Principal of Alphinity Investment Management Bruce Smith said the market was still spooked by retail group Myer's 2009 float, when the share price plunged on the first day of trading.
"My own view is that it's better to have people in there for a while because it reduces the risk of a Myer-type outcome where the vendor exits immediately," Mr Smith said.
"That's my clear preference. It means the company is likely to be a little bit less aggressive on the price and will be more concerned about the longer-term prospects for the company."
Wilson Asset Management chairman Geoff Wilson said he was almost certain to buy Nine shares. "Apollo has access to the inner workings of the company. From my perspective it's a very positive sign," Mr Wilson said.
A sales facility for original investors was launched yesterday and will be open for the next three days. US hedge fund Oaktree Capital, which owns 26 per cent of Nine, will offload about 20 per cent of its shareholding when Nine lists on the Australian Securities Exchange on or just after December 9.

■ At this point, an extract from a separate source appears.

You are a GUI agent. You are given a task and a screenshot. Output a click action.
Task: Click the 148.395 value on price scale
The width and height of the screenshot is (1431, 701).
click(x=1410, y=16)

But Sirius Fund Management managing director Kieran Kelly questioned the commitment of the 70 shareholders occupying the remainder of Nine's register.
"While the major shareholders might be locked in on day one, there are too many that might not be. I would be querying the performance of this stock in the early days," he said.
Well-placed sources believe Nine may list at about $2.15 a share with an earnings-multiple valuation of about 8.5 times. Nine will be priced on a higher multiple than its closest peer, Seven West Media.
"If I'm a buyer, I want to see the discount," Mr Kelly said. "I don't care that it's trading at a premium to Seven. Show me where the growth will come from in an increasingly fragmenting market."